** START OF Information given **

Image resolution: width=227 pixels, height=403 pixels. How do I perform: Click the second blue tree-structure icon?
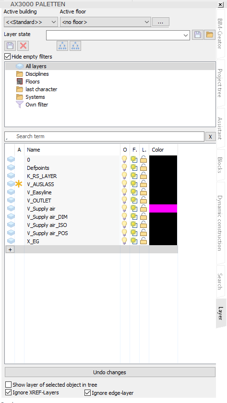[x=75, y=46]

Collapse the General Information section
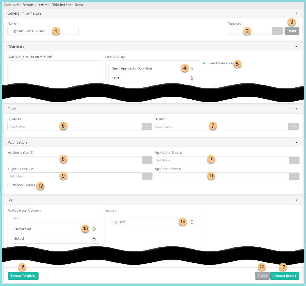(296, 13)
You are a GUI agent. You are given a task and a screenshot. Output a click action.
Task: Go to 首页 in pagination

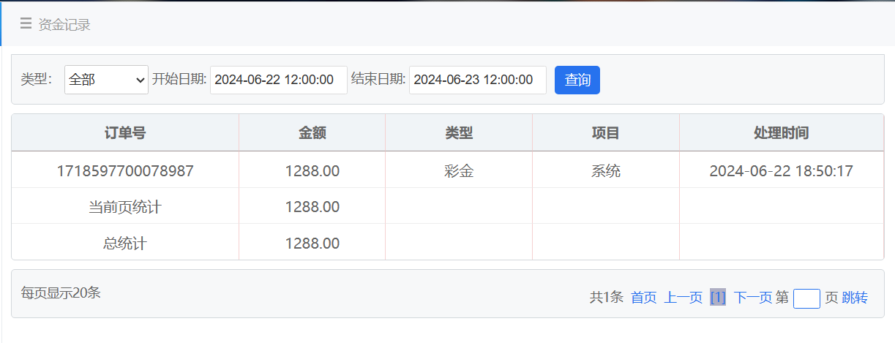(x=644, y=298)
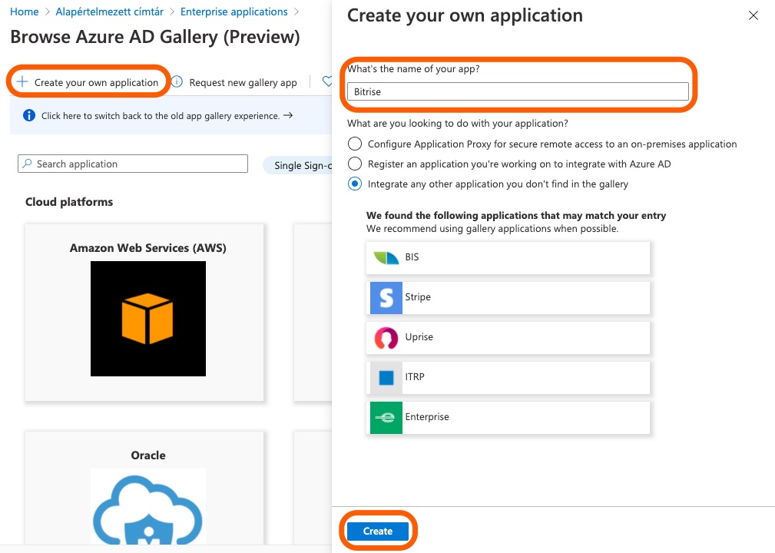This screenshot has width=775, height=553.
Task: Select Integrate any other application option
Action: pyautogui.click(x=353, y=184)
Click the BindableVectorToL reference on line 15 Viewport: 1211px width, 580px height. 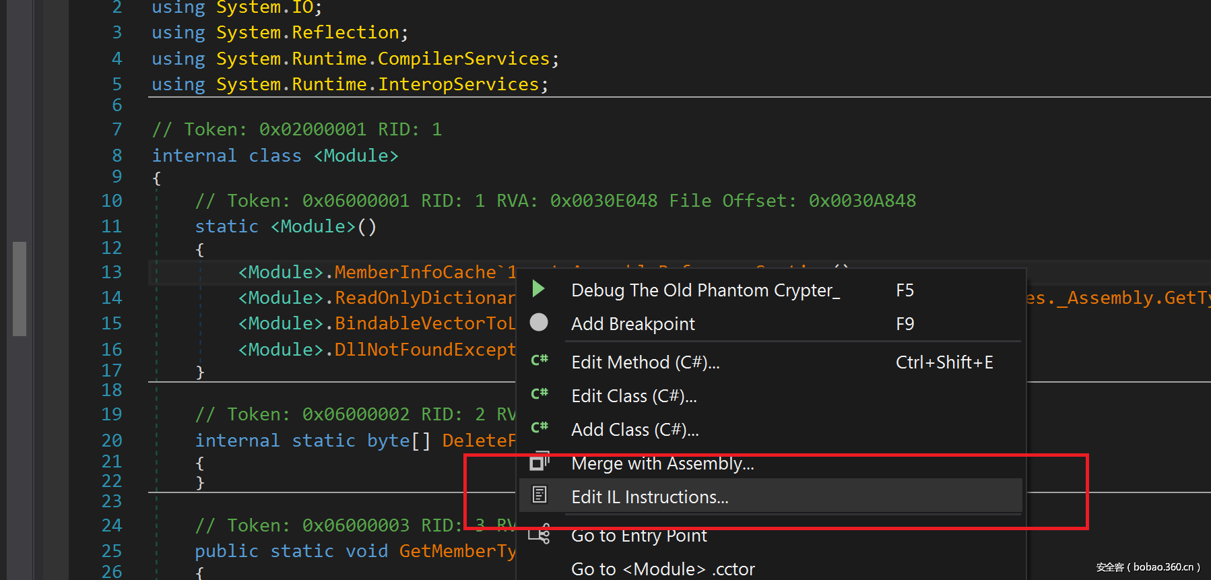coord(424,323)
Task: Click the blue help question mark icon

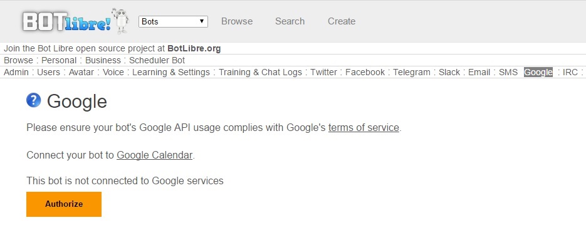Action: pyautogui.click(x=34, y=100)
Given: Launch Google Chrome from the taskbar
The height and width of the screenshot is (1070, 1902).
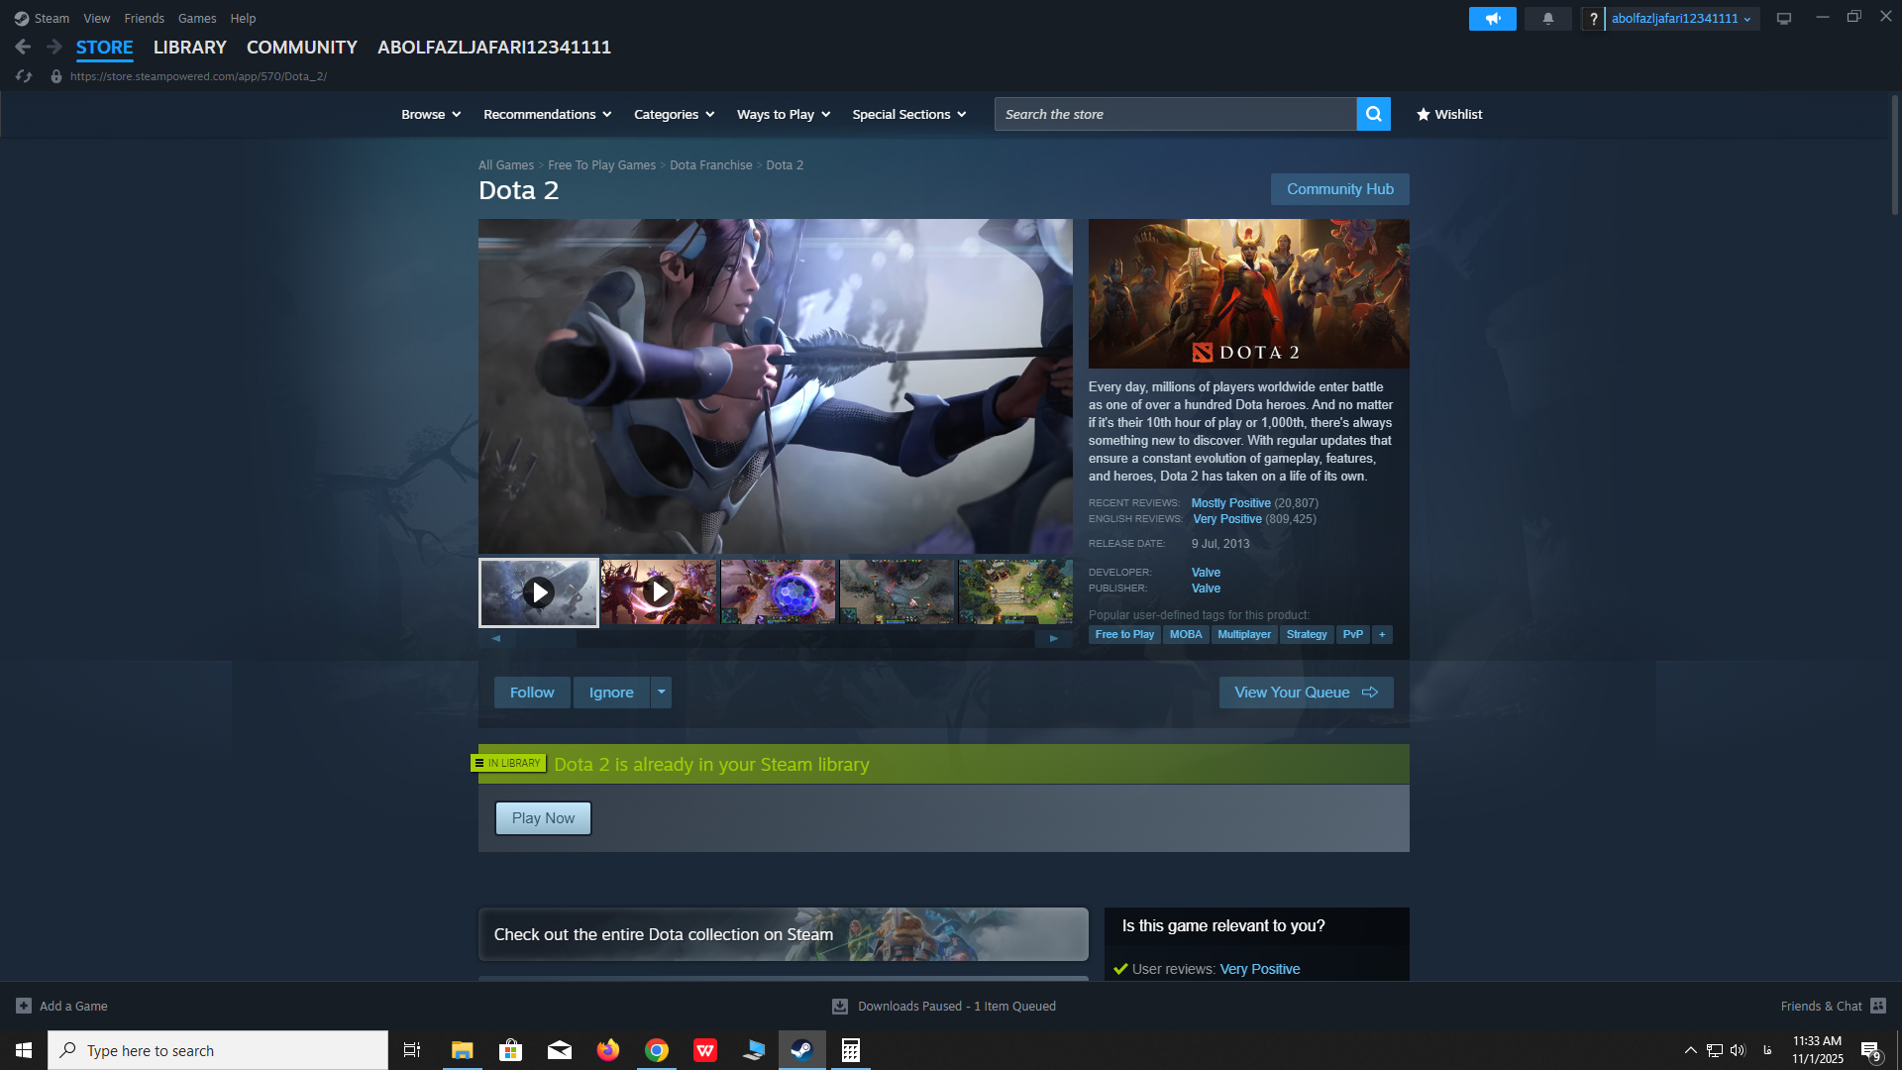Looking at the screenshot, I should point(657,1049).
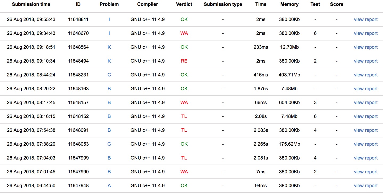View report for submission 11647948
389x196 pixels.
pyautogui.click(x=366, y=186)
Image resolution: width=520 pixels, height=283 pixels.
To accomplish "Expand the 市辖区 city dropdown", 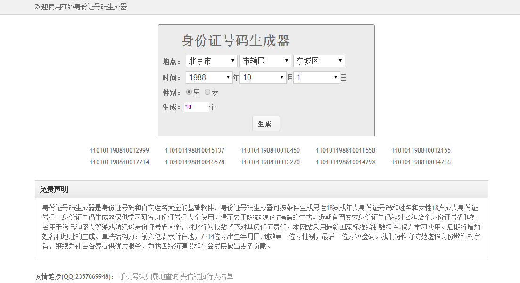I will coord(265,61).
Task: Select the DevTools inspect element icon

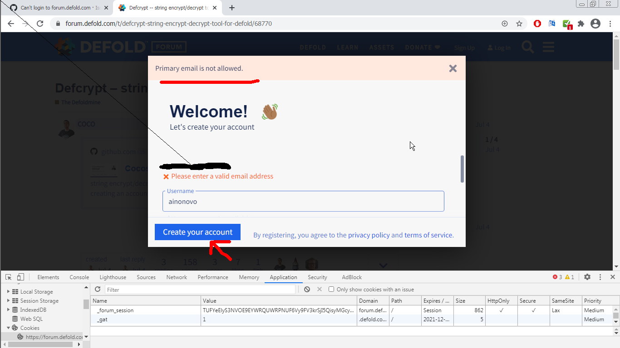Action: [x=8, y=276]
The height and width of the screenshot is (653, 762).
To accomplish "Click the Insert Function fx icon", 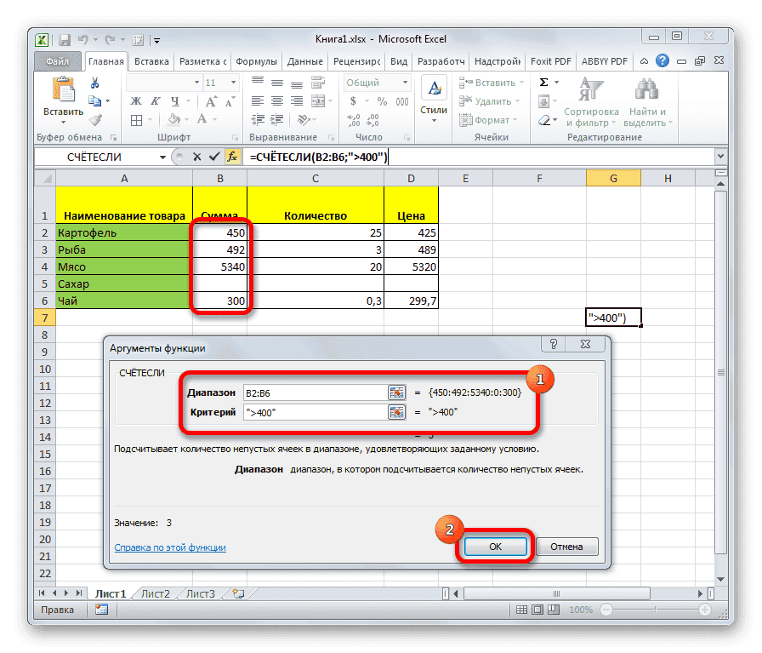I will pos(235,157).
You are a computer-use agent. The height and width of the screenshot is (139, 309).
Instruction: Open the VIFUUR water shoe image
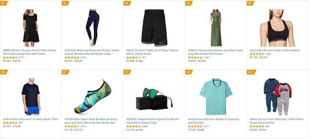tap(92, 96)
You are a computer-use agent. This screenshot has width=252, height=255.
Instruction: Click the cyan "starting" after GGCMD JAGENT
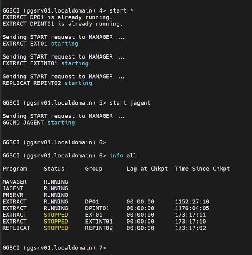point(61,123)
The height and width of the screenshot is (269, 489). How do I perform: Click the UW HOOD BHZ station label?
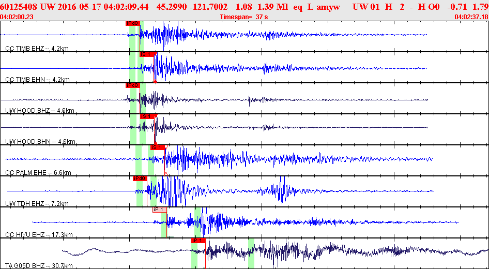coord(40,111)
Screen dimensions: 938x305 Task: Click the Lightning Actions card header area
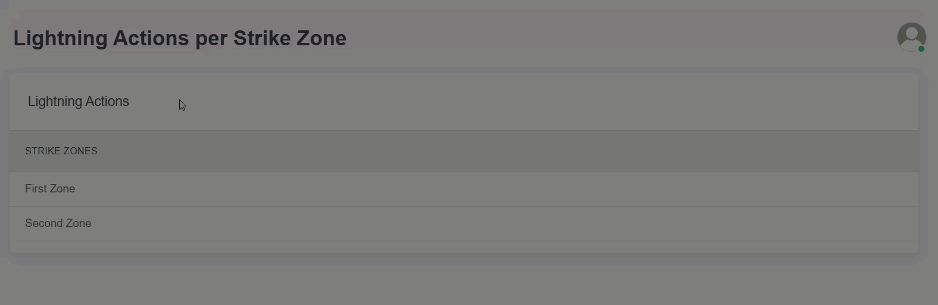click(464, 102)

** END OF Information given **

Stated exercise:
Gather every line of the listing above that contains the string "Instruction", matching case exactly.

Expected output:
Instruction: Open the VIFUUR water shoe image
Instruction: Click the cyan "starting" after GGCMD JAGENT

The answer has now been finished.